«Дорогой Борис! Жизнь настолько приучила к толчкам, что только их и ждёшь от неё – причём всегда недаром. Вдруг, среди снегов, снегов, снегов, ещё тысячу раз снегов, среди бронированных, как танки, рек, стеклянных от мороза деревьев, перекосившихся, как плохо выпеченные хлеба, избушек, среди всего этого периферийного бреда – два тома твоих переводов, твой крылатый почерк, и сразу пелена спадает с глаз, на сердце разрывается завеса, потрясённый внутренний мирок делается миром, душа выпрямляет хребет. И больно, больно от радости, как бывало больно от маминых писем, как от встречи с тобой, как от встречи с монографией твоего отца в библиотеке Рязанского художественного училища, как от встречи с твоим „Детством Люверс“ там, где никаких Люверсов и никаких детств.

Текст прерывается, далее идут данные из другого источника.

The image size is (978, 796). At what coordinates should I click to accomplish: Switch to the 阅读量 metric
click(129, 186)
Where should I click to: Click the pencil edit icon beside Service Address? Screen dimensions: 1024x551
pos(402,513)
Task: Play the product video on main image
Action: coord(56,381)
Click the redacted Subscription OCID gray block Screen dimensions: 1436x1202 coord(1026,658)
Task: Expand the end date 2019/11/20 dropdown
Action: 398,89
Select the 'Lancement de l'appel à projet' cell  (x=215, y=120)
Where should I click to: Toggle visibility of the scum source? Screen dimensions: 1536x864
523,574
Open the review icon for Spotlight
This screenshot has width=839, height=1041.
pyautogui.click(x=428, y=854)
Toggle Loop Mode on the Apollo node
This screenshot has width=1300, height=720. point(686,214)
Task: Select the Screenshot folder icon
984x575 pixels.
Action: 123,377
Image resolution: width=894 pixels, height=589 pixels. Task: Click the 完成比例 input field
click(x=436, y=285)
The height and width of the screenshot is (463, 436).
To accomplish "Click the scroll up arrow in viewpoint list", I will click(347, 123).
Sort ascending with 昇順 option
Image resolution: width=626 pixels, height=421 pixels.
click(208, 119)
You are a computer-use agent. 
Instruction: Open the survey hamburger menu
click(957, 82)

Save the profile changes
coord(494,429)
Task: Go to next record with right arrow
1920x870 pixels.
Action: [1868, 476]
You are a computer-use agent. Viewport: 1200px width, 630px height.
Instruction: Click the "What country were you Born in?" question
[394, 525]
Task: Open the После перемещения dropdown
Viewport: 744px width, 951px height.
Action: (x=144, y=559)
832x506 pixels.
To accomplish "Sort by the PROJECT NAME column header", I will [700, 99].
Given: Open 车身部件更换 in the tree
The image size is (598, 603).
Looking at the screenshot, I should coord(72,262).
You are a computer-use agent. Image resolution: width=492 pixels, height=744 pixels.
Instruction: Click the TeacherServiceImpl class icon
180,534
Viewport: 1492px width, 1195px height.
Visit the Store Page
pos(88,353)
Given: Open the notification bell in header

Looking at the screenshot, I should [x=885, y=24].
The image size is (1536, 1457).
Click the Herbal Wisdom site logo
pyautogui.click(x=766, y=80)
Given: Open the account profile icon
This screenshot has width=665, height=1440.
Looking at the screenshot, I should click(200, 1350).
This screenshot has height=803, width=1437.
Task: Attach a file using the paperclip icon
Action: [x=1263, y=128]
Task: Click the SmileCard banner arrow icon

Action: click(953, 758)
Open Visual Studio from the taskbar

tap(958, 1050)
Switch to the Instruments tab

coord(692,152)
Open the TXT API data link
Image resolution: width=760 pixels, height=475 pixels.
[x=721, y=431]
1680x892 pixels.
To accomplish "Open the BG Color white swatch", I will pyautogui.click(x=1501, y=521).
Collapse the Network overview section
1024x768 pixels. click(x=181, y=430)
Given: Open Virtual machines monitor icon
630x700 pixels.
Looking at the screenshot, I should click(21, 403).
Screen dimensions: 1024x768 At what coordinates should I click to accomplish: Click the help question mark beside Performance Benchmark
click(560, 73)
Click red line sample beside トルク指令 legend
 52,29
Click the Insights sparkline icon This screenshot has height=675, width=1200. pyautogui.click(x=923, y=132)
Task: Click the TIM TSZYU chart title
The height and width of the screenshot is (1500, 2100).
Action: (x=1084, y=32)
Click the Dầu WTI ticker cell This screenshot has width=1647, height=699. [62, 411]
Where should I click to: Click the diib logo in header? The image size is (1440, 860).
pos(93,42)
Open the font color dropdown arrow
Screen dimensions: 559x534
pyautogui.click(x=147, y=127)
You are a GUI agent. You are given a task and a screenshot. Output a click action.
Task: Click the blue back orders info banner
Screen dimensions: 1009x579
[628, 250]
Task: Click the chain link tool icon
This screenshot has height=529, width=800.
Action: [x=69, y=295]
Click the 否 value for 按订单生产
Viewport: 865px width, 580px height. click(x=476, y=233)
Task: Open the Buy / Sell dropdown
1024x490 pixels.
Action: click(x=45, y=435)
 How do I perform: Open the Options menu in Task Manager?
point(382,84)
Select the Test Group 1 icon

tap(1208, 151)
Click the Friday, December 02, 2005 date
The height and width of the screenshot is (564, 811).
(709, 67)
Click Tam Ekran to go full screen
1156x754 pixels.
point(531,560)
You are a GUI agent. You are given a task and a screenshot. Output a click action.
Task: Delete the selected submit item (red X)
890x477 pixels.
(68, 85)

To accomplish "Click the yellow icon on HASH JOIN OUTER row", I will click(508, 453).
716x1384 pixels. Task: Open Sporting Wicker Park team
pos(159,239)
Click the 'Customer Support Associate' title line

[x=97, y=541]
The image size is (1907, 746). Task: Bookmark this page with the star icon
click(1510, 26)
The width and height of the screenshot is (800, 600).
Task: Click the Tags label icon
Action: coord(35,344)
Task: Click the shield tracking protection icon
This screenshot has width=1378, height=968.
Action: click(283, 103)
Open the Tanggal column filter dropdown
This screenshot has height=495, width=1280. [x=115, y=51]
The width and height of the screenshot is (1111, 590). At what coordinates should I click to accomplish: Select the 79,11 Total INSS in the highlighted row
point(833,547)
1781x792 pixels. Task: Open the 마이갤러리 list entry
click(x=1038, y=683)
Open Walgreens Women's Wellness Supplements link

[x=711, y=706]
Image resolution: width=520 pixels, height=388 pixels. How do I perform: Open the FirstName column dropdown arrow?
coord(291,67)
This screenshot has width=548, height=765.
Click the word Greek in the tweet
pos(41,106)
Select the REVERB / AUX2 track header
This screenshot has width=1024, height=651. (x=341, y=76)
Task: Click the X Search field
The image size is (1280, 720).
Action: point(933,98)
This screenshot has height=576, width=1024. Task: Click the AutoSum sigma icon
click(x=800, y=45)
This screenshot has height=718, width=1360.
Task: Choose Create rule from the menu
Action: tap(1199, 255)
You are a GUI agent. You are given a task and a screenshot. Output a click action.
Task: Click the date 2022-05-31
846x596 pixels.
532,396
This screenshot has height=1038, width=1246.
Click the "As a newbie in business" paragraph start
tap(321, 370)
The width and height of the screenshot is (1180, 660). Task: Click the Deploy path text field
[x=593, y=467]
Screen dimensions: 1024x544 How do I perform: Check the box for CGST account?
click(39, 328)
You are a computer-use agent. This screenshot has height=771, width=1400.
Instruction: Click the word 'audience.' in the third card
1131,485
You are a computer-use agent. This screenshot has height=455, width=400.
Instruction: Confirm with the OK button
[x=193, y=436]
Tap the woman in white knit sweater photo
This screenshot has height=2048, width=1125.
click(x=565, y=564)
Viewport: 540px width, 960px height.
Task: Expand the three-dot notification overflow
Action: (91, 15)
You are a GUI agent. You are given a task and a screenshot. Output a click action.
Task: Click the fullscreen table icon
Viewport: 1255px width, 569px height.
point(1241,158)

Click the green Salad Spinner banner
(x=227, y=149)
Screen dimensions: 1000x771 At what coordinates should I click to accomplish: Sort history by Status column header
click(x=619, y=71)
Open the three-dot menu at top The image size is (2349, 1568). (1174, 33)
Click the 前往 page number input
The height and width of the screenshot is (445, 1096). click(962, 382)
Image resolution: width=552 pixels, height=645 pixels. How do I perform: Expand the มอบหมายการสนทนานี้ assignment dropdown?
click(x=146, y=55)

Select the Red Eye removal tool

На какой-то промежуток времени – вне времени – жизнь становится сестрою, ну а потом всё сначала. Снег, снег, и ещё тысячу тысяч раз снег. Эта самая белизна иной раз порождает ощущение слепоты, т. е. абсолютно белое, как и абсолютно чёрное кажется каким-то дефектом зрения. Север раздражает тем, что он такой альбинос, хочется красного, синего и зелёного так, как при пресной пище болезненно хочется кислого, солёного, острого. Раздражает ещё чувство неподвижности, окостенелости всего, несмотря на беспрерывный ветер, атлантическими рывками, помноженными на туруханские морозы, бьющий и толкающий тебя то в грудь, то в спину. Дышать очень трудно, сердце с трудом переносит всю эту кутерьму, стискиваешь зубы, чтобы не выскочило. Вообще – хлопот множество: пока отогреваешь нос, замерзает рука, пока греешь руку, смерзаются ресницы. Первый настоящий снег выпал 18 сентября, в день моего рождения. Потом и пошло, и пошло, и дошло пока что до 45°, и это, увы, далеко не предел всех туруханских возможностей.
Весна начнётся в июне».
…«Мне это очень нужно», – говорил Пастернак. Зачем? Ответов много, хотя все предположительны.
Ну, во-первых. В 30-е годы Союз писателей был основательно прорежен властью. У Пастернака была возможность защитить одного из коллег по перу. Он этого не сделал, на что Сталин заметил:
– Своего друга я бы защищал по-другому.
Будучи на антифашистском съезде в Париже, Борис Леонидович не решился навестить престарелых родителей. Как он мог позднее оценивать этот поступок? Наверняка испытывал чувство ущербности и хотел понять других, не увильнувших от угрозы остракизма.
Его считали личностью, далёкой от действительности, ибо он относился к человеческому существованию не как к естественной форме бытия, а как к высшей философии жизни, о чём и заявил в разговоре со Сталиным. Вождь, услышав о желании поэта поговорить о жизни, повесил телефонную трубку – для него жизнь выражалась в конкретных делах, без заумья и мудрствования.
Мучил Бориса Леонидовича и вопрос о правде. И опять-таки в философском плане. А сильные мира сего это понятие «расшифровывают» просто: правда за тем, у кого сила. Сталин как-то, при упоминании о могуществе папы римского, с усмешкой спросил: «А сколько у него батальонов?»